- _TASK TO CARRY OUT_
Word for word, please restate the lines from the beginning of the data through the line in which "Change (400, 834)" appears.

*****

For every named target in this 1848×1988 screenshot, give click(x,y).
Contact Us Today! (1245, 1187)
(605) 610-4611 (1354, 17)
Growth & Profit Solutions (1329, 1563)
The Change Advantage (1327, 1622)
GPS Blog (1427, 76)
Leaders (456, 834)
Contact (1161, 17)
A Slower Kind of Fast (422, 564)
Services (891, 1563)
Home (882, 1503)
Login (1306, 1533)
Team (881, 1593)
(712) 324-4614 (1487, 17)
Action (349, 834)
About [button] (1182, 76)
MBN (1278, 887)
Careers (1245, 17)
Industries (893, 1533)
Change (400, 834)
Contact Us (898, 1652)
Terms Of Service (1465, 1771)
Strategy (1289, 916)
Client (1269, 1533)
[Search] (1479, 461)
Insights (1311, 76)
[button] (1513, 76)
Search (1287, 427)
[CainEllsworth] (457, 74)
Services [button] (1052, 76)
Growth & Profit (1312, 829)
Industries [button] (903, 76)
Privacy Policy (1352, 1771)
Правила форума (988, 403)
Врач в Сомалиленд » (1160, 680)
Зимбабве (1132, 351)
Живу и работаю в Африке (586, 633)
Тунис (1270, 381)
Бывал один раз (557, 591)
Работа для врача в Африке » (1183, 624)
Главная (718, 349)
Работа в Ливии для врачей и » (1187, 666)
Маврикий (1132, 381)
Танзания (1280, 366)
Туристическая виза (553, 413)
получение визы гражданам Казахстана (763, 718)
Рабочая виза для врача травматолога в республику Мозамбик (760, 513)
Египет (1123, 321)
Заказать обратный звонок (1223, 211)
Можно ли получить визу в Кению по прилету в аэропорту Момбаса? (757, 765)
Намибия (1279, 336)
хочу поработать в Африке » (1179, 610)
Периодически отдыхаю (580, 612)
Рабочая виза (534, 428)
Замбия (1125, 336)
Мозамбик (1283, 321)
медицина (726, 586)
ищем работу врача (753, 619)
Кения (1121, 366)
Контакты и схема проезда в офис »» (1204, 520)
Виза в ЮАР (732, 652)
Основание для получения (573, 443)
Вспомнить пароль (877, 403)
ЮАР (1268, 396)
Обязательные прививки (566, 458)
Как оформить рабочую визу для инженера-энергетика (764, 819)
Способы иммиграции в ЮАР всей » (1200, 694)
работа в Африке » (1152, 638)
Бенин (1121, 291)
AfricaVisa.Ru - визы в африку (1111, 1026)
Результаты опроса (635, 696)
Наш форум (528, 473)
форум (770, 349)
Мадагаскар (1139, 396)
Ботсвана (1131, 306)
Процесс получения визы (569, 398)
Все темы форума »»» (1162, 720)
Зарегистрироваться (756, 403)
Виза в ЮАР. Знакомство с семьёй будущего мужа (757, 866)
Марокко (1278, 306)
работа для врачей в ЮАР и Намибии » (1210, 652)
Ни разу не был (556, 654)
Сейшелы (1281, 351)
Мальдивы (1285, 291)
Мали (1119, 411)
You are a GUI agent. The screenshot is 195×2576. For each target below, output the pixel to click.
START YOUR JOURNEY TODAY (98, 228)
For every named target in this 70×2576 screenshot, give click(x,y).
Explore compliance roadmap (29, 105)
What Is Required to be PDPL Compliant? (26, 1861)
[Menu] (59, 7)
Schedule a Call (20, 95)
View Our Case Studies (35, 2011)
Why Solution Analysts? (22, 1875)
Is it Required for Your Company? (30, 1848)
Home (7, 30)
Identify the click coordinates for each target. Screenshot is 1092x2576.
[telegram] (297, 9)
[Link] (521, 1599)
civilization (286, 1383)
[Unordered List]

*****

- _EXERCISE RESPONSE_
For every named target in this 1848×1988 screenshot, give click(x,y).
Contact Us Today! (1245, 1187)
(605) 610-4611 (1354, 17)
Growth & Profit Solutions (1329, 1563)
The Change Advantage (1327, 1622)
GPS Blog (1427, 76)
Leaders (456, 834)
Contact (1161, 17)
A Slower Kind of Fast (422, 564)
Services (891, 1563)
Home (882, 1503)
Login (1306, 1533)
Team (881, 1593)
(712) 324-4614 (1487, 17)
Action (349, 834)
About [button] (1182, 76)
MBN (1278, 887)
Careers (1245, 17)
Industries (893, 1533)
Change (400, 834)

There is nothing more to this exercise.